3. The attempt at a solution
Alright, so I figured I would use the first formula to figure out the moment of inertia. There is only one mass and one radius... so at first I figured it would just be 5.62*.69^2 kg m^2. I realize now that this is faulty and the idea is more of rotating the entire parabola around the axis. So, I figured it was similar to solid rotation in calculus.
So, I rotated the parabola about the y axis, resulting in two layers of cylindrical shells, with the first possessing raidus R1 and the distance to the farthest one being R2, respectively. You start with int(r^2)dm. The term dm is equal in this case to p*dv, where p is density and dv is the volume differential. The volume differential is equal to 2pi*p*h*R^3*dR. By substituting in our radiuses and integrating from R1 to R2, we are left with [(pi*p*(h)/2](R2^4-R1^4). P is constant in this case and the volume by cylindrical shells is (piR2^2-piR1^2). If we solve for the mass, we are left with M=p*v, which is equal to p*pi(R2^2-R1^2)*h. We can simplify the formula for the moment of inertia we had before, arriving at .5*M(R1^2+r2^2).
However, I have no idea how to use the lower boundary of the plate, 1.10x^2 or how to get the radiuses for the cylinders. Any help you could give would be great.

Last edited: Mar 21, 2008
2. Mar 21, 2008

Mindscrape

Why are you using cylindrical or spherical coordinates? This is a thin plate, and you can even see from symmetry that the x component will be zero (why the problem says to only do y). So just find the moment of inertia for y, and use cartesian coordinates to prevent an unnecessary mess.

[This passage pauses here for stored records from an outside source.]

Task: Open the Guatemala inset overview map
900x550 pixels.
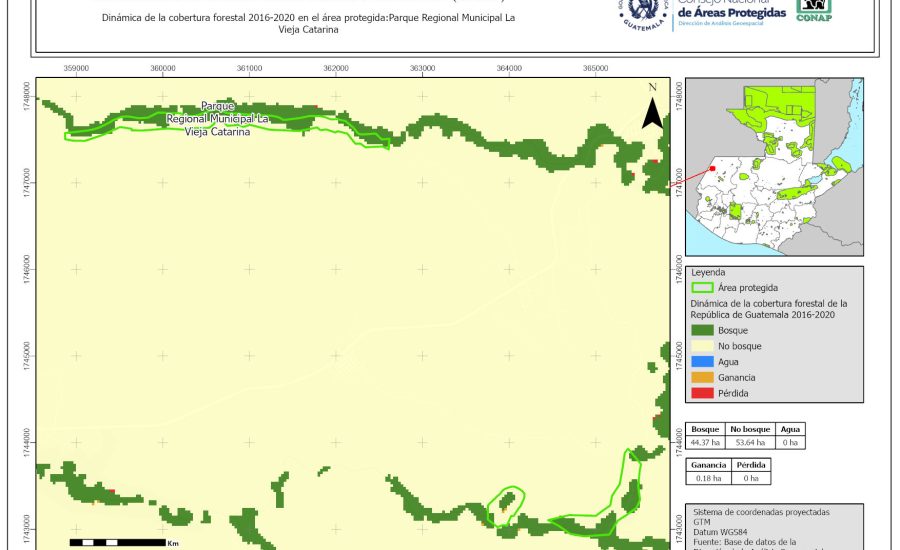Action: click(x=775, y=167)
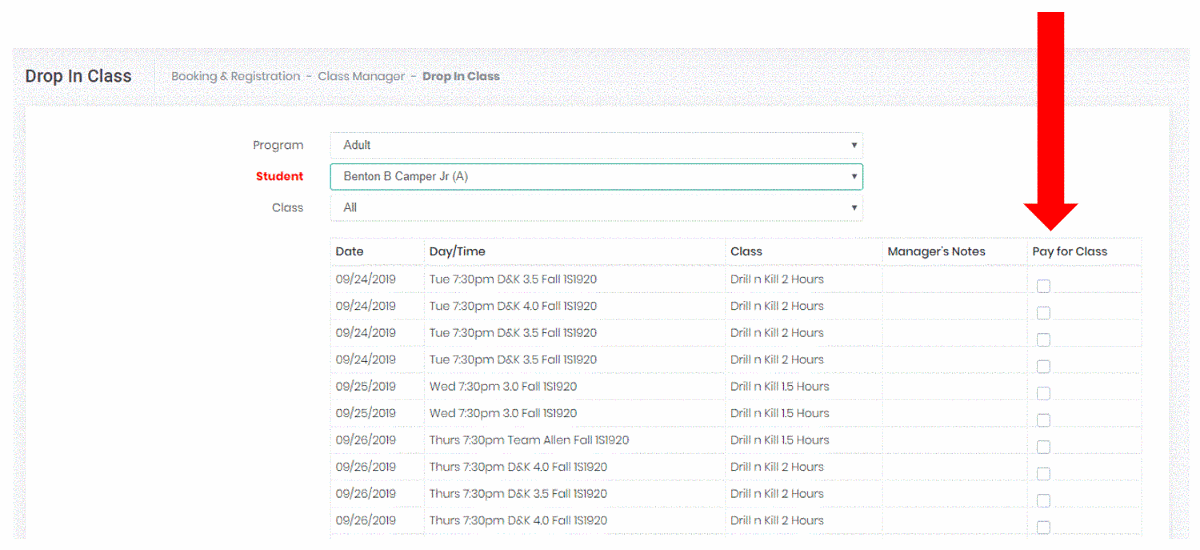Expand the Student dropdown with Benton B Camper Jr
This screenshot has height=550, width=1200.
click(596, 176)
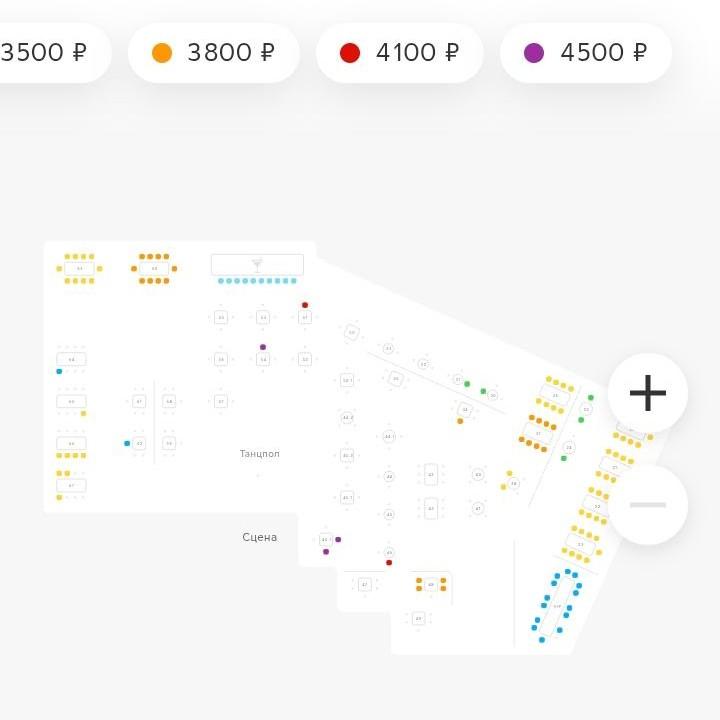Click the yellow ten-seat table beside the orange one

click(79, 268)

Have you done vector calculus yet?

3. Mar 21, 2008

seichan

No, I don't know Vector Calculus. How would I just find it for y? I've attempted just using the original formula ( The sum of the mass times the radius squared) and this resulted in an incorrect answer. I think the most pressing problem is that I have no idea how to use the 1.10x^2=y information.
Cartesian coordinates are also not a strong suit of mine...
I tried calculating the moment of inertia for just the y- or attempted anyway. I used the h, y=.69 and plugged it into the equation that was given, 1.10x^2. I then tried to place this into the slot for radius of the moment of inertia and multiplied it by the mass but it was still wrong. Am I using the wrong idea for a radius?

Last edited: Mar 21, 2008
4. Mar 21, 2008

Mindscrape

Okay, so the whole idea behind finding a moment of inertia is that you are taking all these different point masses, each of which have their own moments of inertia, and summing up their contributions. So, for example, even though the x direction has that general shape, we should see each of the point masses contribute equal and opposite inertias to cancel each other out.

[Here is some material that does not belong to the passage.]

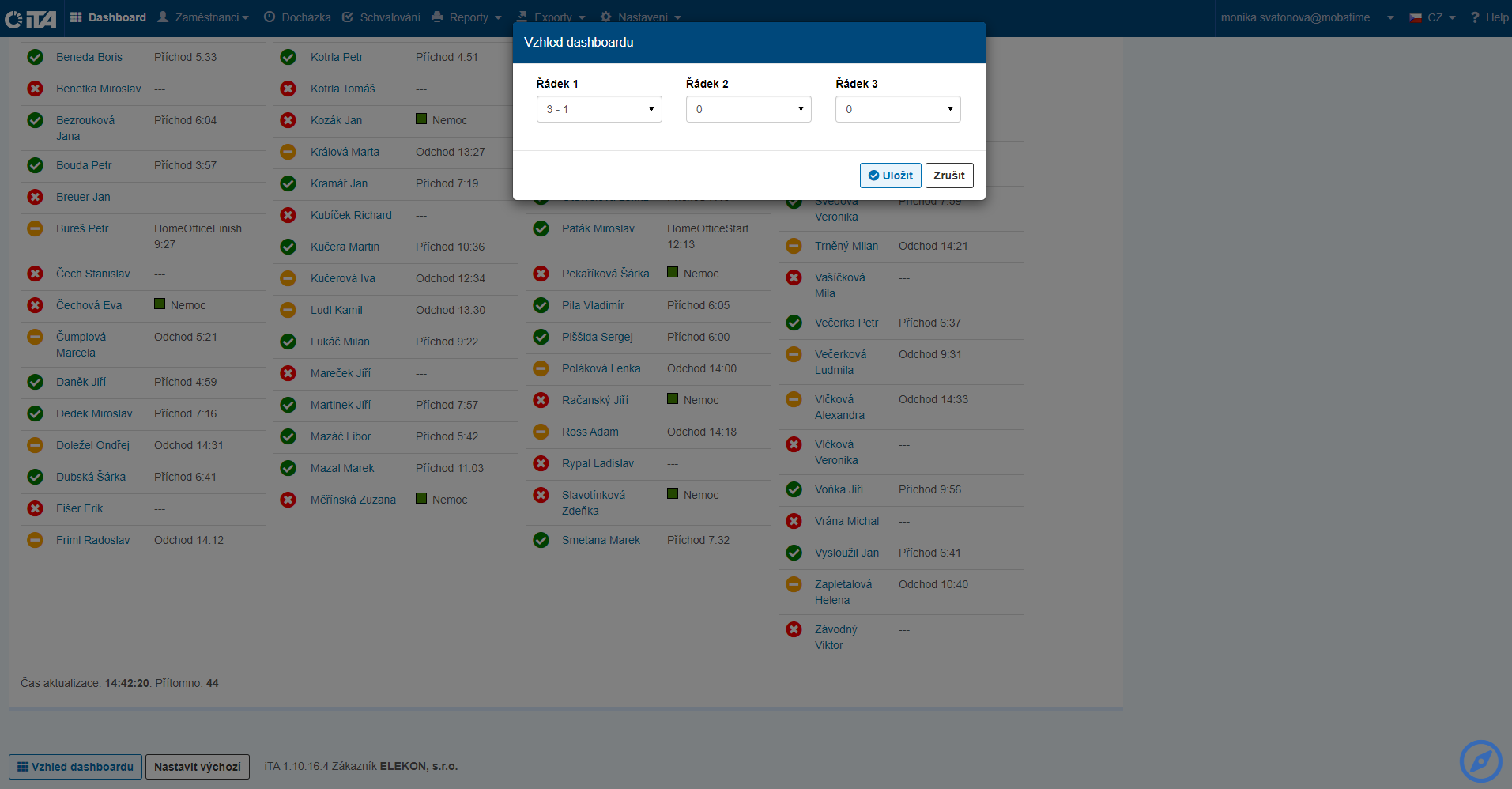Click orange status icon beside Bureš Petr
1512x789 pixels.
click(x=36, y=228)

In setting up your integral what you want to do is look at the formula

$$I = \int r^2 \rho(\mathbf{r}) dr$$

and think, "Okay, so the formula is telling me that I need to integrate over all the distances along the y axis." You have a curve that is relating the y coordinates to the x coordinates. Now figure out which part of the given curve equation you want to use. In fact, maybe you want to even try out both and make sure that one of them gives you zero.

Don't worry about rho (mass/area) for now, since it is constant and comes out of the integral. Later on, to get the right value, you will need to put rho back in, but that is easy because it is just finding the area of curve, which is something every calc student does at least a gazillion times.

Sorry, I have to go, so this is all the help I can give for tonight.